Reading on the boundaries
The analysis of the Bird and Salzman interpretations of Grunge fiction offered above [see post three below] would appear to indicate that the novels have been subjected to plural approaches. Literary generationalism, marketing hype, possible innovations in form, and the theme of abjection are used as frameworks through which the interpretation and explanation of Grunge fiction is conducted. Such apparent pluralism, however, is no guarantee that this fourfold hermeneutics crosses any significant boundaries in seeking to affiliate Grunge fiction with contemporary texts, political culture or other cultural forms. Of course, choosing two survey-styled entries that can only give little consideration to Grunge fiction because of space restrictions might be seen as too little and too selective a sample from which to make any firm evaluations. So, while the Bird and Salzman passages do reveal the working of a set of frameworks, it is to a more detailed analysis of key writings of Grunge fiction that this thesis will turn, in order to re-engage with and interpret the gaps, silences and contradictions that these writings inscribed. The crucial writings of Mark Davis, Kirsty Leishman, Ian Syson and Joan Kirkby on Grunge fiction codify significant aspects of the frameworks that Bird and Salzman use, and also attempt to push through the cultural and political boundaries within which their own readings of Grunge fiction and its historical context are structured. Each of these four texts on Grunge fiction is a kind of boundary work, and this concept now needs to be explained before moving into analysis of these influential forms of boundary work on Grunge fiction.

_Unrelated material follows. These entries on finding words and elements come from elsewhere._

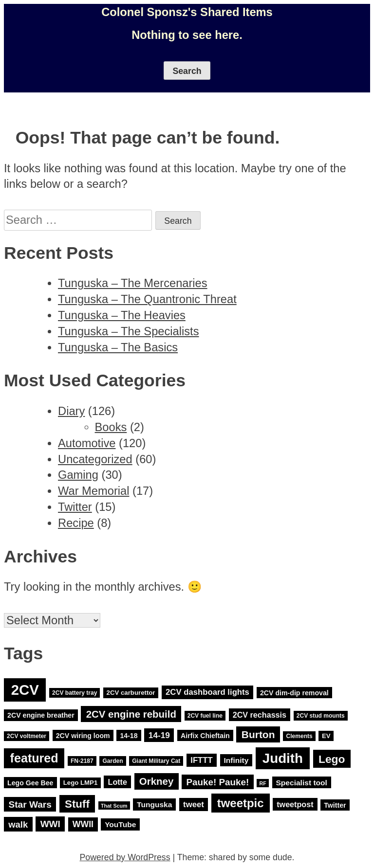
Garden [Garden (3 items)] (112, 761)
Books (111, 427)
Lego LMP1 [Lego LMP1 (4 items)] (80, 782)
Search (187, 71)
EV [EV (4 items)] (326, 736)
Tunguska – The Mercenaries (132, 283)
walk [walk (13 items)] (18, 824)
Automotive (87, 443)
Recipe (76, 523)
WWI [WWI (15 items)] (50, 824)
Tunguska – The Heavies (122, 315)
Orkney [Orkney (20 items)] (156, 781)
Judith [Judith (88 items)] (282, 758)
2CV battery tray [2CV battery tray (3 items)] (75, 693)
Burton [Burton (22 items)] (258, 734)
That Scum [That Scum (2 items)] (114, 805)
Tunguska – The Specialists (128, 331)
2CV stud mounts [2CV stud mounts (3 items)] (320, 716)
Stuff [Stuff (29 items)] (77, 803)
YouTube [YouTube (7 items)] (120, 824)
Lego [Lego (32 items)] (332, 759)
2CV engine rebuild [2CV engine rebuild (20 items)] (131, 714)
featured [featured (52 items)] (34, 759)
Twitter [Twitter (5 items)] (335, 805)
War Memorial (94, 491)
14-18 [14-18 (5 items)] (129, 736)
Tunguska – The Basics (118, 347)
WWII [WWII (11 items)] (83, 824)
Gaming (78, 475)
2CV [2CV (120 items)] (25, 689)
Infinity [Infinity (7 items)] (236, 760)
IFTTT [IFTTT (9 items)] (202, 760)
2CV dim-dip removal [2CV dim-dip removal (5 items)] (294, 692)
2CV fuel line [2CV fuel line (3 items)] (205, 716)
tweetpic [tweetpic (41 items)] (241, 803)
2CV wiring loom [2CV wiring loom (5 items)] (83, 736)
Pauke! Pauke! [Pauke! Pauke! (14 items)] (218, 781)
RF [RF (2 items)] (263, 783)
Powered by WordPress (125, 857)
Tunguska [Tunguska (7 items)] (154, 804)
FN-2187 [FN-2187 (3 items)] (82, 761)
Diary (71, 411)
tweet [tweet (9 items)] (193, 804)
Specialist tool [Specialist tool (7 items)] (301, 782)
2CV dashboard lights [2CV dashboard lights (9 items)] (207, 692)
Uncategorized (95, 459)
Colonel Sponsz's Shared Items (187, 12)
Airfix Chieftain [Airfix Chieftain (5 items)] (205, 736)
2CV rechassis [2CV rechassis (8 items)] (260, 715)
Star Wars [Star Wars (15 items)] (30, 804)
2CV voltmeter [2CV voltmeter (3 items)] (26, 736)
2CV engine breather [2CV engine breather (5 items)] (41, 715)
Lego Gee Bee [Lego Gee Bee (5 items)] (30, 782)
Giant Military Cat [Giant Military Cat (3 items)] (156, 761)
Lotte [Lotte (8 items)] (117, 782)
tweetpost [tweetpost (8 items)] (295, 804)
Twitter (75, 507)
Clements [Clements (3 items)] (299, 736)
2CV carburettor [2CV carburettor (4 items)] (131, 692)
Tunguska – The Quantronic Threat (147, 299)
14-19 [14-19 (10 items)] (159, 735)
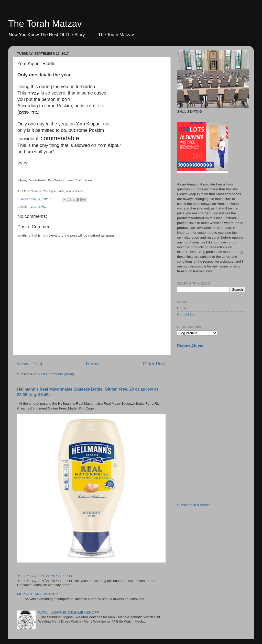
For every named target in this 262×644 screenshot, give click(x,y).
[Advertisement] (215, 389)
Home (92, 364)
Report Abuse (190, 346)
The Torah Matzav (45, 24)
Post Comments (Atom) (56, 374)
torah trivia (37, 206)
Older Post (154, 364)
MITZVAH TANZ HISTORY (37, 594)
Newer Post (30, 364)
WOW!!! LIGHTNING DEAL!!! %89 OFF (68, 612)
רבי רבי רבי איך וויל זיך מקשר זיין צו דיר (45, 576)
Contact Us (185, 314)
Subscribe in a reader (193, 505)
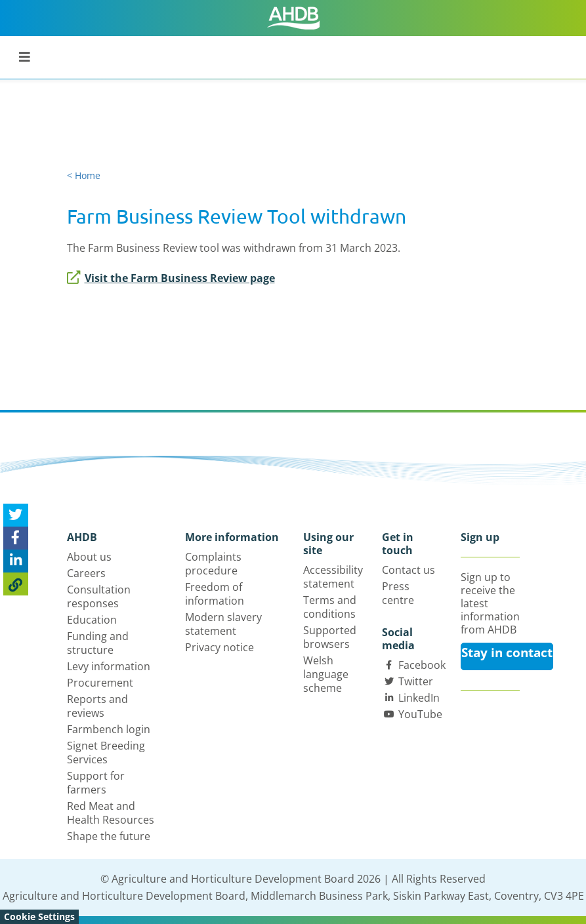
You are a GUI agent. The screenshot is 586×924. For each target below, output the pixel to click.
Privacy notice (219, 647)
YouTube (420, 714)
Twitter (415, 681)
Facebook (422, 665)
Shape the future (108, 836)
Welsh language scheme (325, 674)
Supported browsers (329, 637)
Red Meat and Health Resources (110, 813)
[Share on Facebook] (16, 538)
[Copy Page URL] (16, 584)
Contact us (408, 570)
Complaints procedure (213, 563)
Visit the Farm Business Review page (171, 278)
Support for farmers (96, 782)
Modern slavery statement (223, 624)
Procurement (100, 683)
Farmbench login (108, 729)
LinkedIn (419, 698)
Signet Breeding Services (106, 752)
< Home (83, 175)
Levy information (108, 666)
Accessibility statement (333, 576)
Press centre (398, 593)
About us (89, 557)
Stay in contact (507, 653)
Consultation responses (98, 596)
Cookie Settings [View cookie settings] (39, 916)
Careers (86, 573)
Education (92, 620)
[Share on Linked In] (16, 561)
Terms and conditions (329, 607)
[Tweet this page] (16, 515)
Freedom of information (215, 593)
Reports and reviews (97, 706)
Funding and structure (98, 643)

The concept of boundary work derives from social epistemologist Julie Thompson Klein’s studies of trans- and interdisciplinary knowledge production and was introduced into Australian literary studies by Robert Dixon (2004). For Dixon, Klein argues that “at present new knowledge is most often produced by boundary crossing in the form of interdisciplinary and cross-cultural research, and that this tends to be located in the shadow structures – the dynamic, informal networks and collaborations that form beneath and across the surface structures’ (32). These boundaries “are open, their cognitive border zones ragged and ill-defined” (32). Dixon points out that,
[Klein’s] preference is for a field in which boundaries are not dissolved, but maintained and at the same time constantly transgressed. [. . .]. The term “boundary work” as Klein uses it [. . .] does not simply mean either the policing of disciplinary boundaries or their collapse, but is meant positively to embrace the sum-total of all boundary work, including boundary crossings, especially between disciplinary neighbours. (33)

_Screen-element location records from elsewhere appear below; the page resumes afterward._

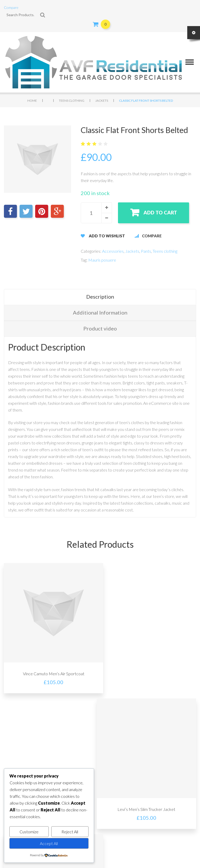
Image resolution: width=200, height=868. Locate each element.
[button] (106, 208)
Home (32, 100)
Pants (146, 251)
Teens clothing (72, 100)
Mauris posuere (102, 260)
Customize (29, 832)
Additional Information (100, 312)
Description (100, 297)
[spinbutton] (96, 213)
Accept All (49, 843)
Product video (100, 328)
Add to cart (161, 212)
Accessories (113, 251)
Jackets (102, 100)
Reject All (70, 832)
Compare (11, 7)
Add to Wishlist (107, 236)
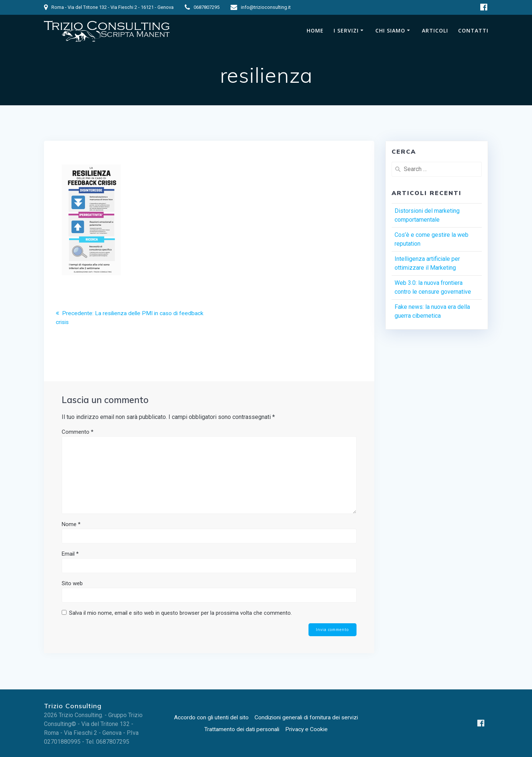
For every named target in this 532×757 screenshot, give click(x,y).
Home (315, 30)
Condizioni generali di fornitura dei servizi (307, 717)
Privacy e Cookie (307, 729)
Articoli (435, 30)
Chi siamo (390, 30)
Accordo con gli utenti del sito (209, 717)
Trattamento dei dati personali (241, 729)
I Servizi (346, 30)
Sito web (72, 583)
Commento (78, 432)
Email (70, 554)
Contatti (473, 30)
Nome (71, 524)
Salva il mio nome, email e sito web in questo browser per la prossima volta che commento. (180, 613)
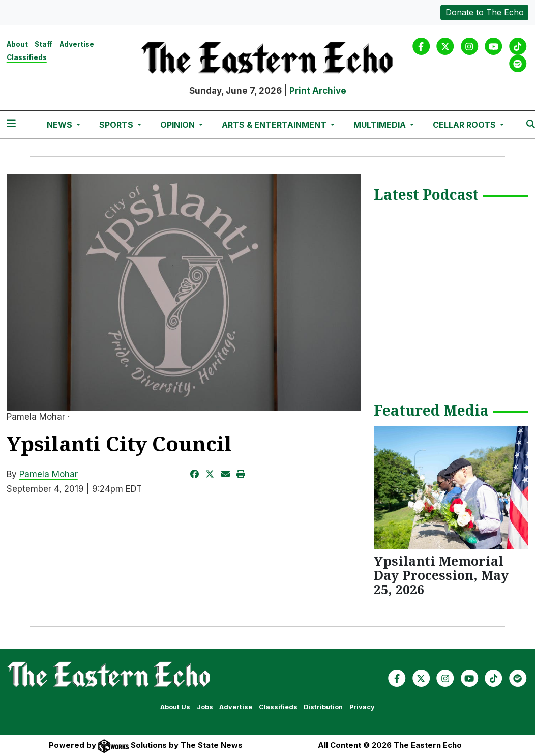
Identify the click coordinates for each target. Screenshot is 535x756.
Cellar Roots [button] (465, 125)
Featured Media (431, 411)
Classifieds (26, 57)
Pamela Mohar (48, 474)
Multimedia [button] (380, 125)
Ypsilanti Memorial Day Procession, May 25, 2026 (441, 575)
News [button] (61, 125)
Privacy (362, 707)
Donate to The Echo (485, 12)
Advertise (77, 44)
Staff (43, 44)
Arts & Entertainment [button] (275, 125)
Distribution (323, 707)
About (17, 44)
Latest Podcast (426, 195)
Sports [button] (117, 125)
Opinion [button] (179, 125)
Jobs (205, 707)
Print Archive (318, 91)
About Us (175, 707)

Dixon’s explication of boundary work as a shuttling between, rather than dissolution or fervid defence of, disciplinary boundaries provides a productive model for approaching the interdisciplinarity of the four influential texts analysed below. My purpose here is to delineate the terrain of the framework invoked and then to unpack a key passage from both sides of the boundary on which concerns from within the literary discipline meet those from within the political, sociological, economic, epistemological and the psychological disciplines.